He writes: “Despite its elevated debt profile, ST Engineering’s ability to produce significant free cash flow will allow it to not only reduce its debt position gradually but also sustain its full-year dividend per share of 16 cents.”
While the RHB analyst expects interest rates to remain elevated in the near term, he notes that the group is guiding for FY2023 and FY2024 borrowing costs of low 3% and mid 3% respectively.
On ST Engineering’s forecast, Jaiswal writes that the group’s strong earnings growth could be supported by a recovery in global aviation traffic which will boost its CA segment, while contributions from the TransCore acquisition and the recently completed rightsizing exercise could support growth for its USS segment.
A further contributing factor in the group’s growth could also be the group’s defence and public security (DPS) segment earnings, as its orderbook is delivered.

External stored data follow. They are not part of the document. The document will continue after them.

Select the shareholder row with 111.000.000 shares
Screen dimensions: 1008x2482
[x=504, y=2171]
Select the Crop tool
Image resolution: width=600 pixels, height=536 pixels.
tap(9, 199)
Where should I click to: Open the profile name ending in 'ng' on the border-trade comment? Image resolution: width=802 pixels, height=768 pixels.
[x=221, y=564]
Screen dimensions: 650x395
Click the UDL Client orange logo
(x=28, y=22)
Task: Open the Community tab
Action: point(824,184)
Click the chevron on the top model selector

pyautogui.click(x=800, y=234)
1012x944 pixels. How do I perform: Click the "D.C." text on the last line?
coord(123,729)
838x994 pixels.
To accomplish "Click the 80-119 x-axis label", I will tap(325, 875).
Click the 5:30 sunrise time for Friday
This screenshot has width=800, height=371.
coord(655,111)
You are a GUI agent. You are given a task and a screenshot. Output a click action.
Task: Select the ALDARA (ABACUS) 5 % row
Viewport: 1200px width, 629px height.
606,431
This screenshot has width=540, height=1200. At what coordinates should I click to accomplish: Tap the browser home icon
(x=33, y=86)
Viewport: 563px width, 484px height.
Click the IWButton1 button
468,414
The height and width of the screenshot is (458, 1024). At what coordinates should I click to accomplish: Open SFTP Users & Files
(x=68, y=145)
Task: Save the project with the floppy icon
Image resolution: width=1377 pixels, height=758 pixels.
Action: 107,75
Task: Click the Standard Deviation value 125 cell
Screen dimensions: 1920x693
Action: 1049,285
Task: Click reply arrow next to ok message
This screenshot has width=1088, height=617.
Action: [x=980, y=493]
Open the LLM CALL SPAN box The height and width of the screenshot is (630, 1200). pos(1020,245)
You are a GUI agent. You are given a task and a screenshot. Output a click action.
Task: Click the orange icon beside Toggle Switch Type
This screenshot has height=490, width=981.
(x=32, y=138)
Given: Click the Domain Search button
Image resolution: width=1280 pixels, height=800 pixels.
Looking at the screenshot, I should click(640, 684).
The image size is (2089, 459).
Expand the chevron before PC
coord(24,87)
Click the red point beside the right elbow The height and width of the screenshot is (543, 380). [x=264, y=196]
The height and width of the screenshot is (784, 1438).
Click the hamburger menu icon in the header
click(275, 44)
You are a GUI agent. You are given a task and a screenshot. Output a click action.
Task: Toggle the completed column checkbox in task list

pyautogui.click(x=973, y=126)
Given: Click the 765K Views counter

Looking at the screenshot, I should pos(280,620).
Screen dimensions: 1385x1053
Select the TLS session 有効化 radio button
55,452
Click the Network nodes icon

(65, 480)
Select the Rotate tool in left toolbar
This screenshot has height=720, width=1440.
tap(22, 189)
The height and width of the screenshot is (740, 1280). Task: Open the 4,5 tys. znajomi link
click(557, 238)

Conversely, key risks included by him include the slower revival in the group’s CA sector, a lower-than-expected contribution from acquisitions and a delay in the implementation of Singapore’s smart nation initiative.
“During FY2022 to FY2025, we expect ST Engineering's CA, USS, and DPS segments to deliver 18%, 63%, and 8% earnings before interest and taxes (ebit) CAGR,” writes Jaiswal.
As at 4.15pm, shares in ST Engineering are trading one cent lower or 0.27% down at $3.76.